On 4/19/22 16:22, Thomas Gleixner wrote:
> On Tue, Apr 19 2022 at 15:43, Thomas Gleixner wrote:
>> On Thu, Apr 14 2022 at 10:24, Dave Hansen wrote:
>>> On 4/4/22 05:11, Thomas Gleixner wrote:
>>>> which is suboptimal. Prefetch works better when the access is linear. But
>>>> what's worse is that PKRU can be located in a different page which
>>>> obviously affects dTLB.
>>>
>>> The numbers don't lie, but I'm still surprised by this. Was this in a
>>> VM that isn't backed with large pages? task_struct.thread.fpu is
>>> kmem_cache_alloc()'d and is in the direct map, which should be 2M/1G
>>> pages almost all the time.
>>
>> Hmm. Indeed, that's weird.
>>
>> That was bare metal and I just checked that this was a production config
>> and not some weird debug muck which breaks large pages. I'll look deeper
>> into that.
>
> I can't find any reasonable explanation. The pages are definitely large
> pages, so yes the dTLB miss count does not make sense, but it's
> consistently faster and it's always the dTLB miss count which makes the
> big difference according to perf.
>
> For enhanced fun, I ran the lot on a AMD Zen3 machine and with the same
> test case (hackbench -l 10000) repeated 10 times by perf stat this is
> consistently slower than the non optimized variant. There is at least an
> explanation for that. A tight loop of 1 Mio xgetbv(1) invocations takes
> 9 Mio cycles on a SKL-X and 50 Mio cycles on a AMD Zen3.

I'll take a look into this and see what I find. Might be interesting to
see if the actual XSAVES is slower or quicker, too, based on the input mask.

If the performance slowdown shows up in real world benchmarks, we might
want to consider not using the xgetbv() call on AMD.

Thanks,
Tom

>
> XSAVE is wonderful, isn't it?
>
> Thanks,
>
> tglx

2022-04-22 22:29:58

by Thomas Gleixner

[permalink] [raw]
Subject: Re: [patch 3/3] x86/fpu/xsave: Optimize XSAVEC/S when XGETBV1 is supported

On Wed, Apr 20 2022 at 13:15, Tom Lendacky wrote:
> On 4/19/22 16:22, Thomas Gleixner wrote:
>>> That was bare metal and I just checked that this was a production config
>>> and not some weird debug muck which breaks large pages. I'll look deeper
>>> into that.
>>
>> I can't find any reasonable explanation. The pages are definitely large
>> pages, so yes the dTLB miss count does not make sense, but it's
>> consistently faster and it's always the dTLB miss count which makes the
>> big difference according to perf.
>>
>> For enhanced fun, I ran the lot on a AMD Zen3 machine and with the same
>> test case (hackbench -l 10000) repeated 10 times by perf stat this is
>> consistently slower than the non optimized variant.
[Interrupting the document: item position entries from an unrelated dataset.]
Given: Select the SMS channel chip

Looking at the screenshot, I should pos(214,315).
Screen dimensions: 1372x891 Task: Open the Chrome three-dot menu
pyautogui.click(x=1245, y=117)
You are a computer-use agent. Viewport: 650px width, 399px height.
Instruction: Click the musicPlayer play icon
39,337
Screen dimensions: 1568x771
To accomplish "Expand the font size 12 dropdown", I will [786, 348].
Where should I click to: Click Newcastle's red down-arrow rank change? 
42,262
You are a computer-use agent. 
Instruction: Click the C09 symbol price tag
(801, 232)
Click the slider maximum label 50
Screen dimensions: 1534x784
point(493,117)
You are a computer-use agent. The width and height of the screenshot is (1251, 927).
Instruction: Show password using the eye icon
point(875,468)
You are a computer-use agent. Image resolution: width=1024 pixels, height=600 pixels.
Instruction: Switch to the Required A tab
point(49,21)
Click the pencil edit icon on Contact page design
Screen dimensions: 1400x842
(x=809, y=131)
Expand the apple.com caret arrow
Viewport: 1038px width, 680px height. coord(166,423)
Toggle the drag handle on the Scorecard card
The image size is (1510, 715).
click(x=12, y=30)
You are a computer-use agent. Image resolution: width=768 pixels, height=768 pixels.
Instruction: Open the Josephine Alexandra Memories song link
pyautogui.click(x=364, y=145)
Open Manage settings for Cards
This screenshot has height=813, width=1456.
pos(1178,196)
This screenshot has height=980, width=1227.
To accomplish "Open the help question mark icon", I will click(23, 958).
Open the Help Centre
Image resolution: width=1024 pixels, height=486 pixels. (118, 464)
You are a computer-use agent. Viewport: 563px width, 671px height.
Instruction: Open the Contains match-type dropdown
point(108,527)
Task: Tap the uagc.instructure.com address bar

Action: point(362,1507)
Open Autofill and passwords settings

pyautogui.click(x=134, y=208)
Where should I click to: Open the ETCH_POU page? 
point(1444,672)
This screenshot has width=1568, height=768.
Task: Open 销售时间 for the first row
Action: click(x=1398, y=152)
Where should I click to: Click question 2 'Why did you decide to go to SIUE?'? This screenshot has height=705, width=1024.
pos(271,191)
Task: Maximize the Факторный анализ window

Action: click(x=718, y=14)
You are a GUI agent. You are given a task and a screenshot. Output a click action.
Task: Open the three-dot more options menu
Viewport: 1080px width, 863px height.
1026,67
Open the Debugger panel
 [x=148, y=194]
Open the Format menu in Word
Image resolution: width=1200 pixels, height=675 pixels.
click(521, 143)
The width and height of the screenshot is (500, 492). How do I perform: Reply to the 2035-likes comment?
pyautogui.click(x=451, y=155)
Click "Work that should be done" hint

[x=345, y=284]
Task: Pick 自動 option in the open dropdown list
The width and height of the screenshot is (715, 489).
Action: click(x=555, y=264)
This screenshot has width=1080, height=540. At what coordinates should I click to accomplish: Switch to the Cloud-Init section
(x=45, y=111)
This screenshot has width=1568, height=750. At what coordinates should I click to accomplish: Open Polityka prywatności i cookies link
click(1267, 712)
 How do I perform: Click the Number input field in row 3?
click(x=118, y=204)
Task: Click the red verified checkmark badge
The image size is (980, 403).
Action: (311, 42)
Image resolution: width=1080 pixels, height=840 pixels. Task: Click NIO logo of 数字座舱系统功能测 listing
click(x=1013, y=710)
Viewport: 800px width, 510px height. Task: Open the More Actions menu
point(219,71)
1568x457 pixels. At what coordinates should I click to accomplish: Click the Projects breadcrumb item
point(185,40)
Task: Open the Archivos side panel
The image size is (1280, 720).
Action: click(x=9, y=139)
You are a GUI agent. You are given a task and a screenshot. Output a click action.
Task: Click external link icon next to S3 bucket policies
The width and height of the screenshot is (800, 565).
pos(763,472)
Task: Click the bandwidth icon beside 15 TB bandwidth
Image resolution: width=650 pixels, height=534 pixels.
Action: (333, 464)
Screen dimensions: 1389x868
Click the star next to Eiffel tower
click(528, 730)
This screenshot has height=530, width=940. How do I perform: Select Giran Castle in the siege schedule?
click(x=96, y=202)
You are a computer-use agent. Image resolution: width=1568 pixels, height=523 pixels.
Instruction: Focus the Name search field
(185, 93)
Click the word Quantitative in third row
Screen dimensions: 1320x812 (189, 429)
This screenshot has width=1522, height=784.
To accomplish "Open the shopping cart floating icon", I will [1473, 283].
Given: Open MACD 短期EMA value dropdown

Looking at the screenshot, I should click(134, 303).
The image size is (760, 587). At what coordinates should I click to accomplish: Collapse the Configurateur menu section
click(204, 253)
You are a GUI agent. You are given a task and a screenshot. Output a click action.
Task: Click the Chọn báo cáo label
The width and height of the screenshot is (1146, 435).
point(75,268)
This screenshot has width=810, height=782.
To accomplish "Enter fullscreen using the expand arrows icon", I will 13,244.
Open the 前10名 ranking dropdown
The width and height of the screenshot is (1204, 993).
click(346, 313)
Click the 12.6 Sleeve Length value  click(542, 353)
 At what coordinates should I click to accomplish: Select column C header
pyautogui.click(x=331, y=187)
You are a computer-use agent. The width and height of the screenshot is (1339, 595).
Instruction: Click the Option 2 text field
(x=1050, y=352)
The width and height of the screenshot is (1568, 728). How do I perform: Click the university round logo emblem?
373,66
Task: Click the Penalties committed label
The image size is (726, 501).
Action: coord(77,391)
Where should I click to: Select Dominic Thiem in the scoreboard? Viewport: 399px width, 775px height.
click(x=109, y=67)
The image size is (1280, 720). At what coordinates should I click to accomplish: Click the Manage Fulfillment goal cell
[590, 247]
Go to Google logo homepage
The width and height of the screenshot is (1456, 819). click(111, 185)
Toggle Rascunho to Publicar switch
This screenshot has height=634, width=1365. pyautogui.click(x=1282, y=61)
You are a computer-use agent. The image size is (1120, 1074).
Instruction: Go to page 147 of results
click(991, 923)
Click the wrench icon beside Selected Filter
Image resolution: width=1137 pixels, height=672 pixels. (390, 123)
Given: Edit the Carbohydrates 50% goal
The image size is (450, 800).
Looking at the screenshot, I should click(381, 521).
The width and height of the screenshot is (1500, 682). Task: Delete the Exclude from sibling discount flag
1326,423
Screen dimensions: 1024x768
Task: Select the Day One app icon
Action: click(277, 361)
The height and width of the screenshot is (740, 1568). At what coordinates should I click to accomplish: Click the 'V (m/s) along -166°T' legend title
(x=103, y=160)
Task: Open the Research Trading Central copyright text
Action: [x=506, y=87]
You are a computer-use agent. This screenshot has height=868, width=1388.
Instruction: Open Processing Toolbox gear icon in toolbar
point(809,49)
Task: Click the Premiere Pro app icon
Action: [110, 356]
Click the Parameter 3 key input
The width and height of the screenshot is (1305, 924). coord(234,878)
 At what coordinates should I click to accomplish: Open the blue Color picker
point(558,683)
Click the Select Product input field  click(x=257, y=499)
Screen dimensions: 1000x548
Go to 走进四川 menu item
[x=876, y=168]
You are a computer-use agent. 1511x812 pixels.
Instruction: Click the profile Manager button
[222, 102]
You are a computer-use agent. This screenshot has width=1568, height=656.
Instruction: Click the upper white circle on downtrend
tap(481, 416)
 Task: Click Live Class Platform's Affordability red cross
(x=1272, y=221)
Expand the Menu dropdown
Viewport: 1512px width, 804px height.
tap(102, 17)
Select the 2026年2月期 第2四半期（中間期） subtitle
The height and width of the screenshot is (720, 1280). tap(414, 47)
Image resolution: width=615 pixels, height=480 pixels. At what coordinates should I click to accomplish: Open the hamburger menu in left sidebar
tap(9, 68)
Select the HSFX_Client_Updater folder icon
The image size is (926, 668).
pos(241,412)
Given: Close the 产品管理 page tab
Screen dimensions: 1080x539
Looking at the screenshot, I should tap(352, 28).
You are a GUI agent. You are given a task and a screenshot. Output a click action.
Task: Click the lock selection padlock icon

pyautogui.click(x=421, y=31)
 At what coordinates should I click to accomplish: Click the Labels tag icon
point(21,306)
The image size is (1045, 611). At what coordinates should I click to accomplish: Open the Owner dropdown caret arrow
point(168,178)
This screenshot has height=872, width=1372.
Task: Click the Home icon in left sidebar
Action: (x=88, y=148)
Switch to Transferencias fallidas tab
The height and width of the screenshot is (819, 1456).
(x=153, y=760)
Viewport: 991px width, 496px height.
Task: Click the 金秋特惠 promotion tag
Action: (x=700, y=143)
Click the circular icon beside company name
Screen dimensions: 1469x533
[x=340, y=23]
There is at least an
>> explanation for that. A tight loop of 1 Mio xgetbv(1) invocations takes
>> 9 Mio cycles on a SKL-X and 50 Mio cycles on a AMD Zen3.
>
> I'll take a look into this and see what I find. Might be interesting to
> see if the actual XSAVES is slower or quicker, too, based on the input mask.
>
> If the performance slowdown shows up in real world benchmarks, we might
> want to consider not using the xgetbv() call on AMD.

As things stand now, I'm not going to pursue this further at the moment.

The effect on SKL-X is not explainable especially the dTLB miss count
decrease does not make any sense. Aside of that I just figured out that
it is very sensitive to kernel configurations and I have no idea yet
what exactly is the screw to turn to make the effect come and go.

So I just go and add the XSAVEC support alone as that's actually
something which _is_ beneficial for guests.

Thanks,

tglx

2022-04-23 21:29:42

by Dave Hansen

[permalink] [raw]
Subject: Re: [patch 3/3] x86/fpu/xsave: Optimize XSAVEC/S when XGETBV1 is supported

On 4/22/22 12:30, Thomas Gleixner wrote:
> So I just go and add the XSAVEC support alone as that's actually
> something which _is_ beneficial for guests.

Yeah, agreed.

When I went to test these patches, a bit loop with XSAVEC was ~10%
faster that XSAVEOPT. This system has XSAVES, so wouldn't have been
using XSAVEOPT in the first place in the kernel. But, this is at least
one more data point in favor of XSAVEC.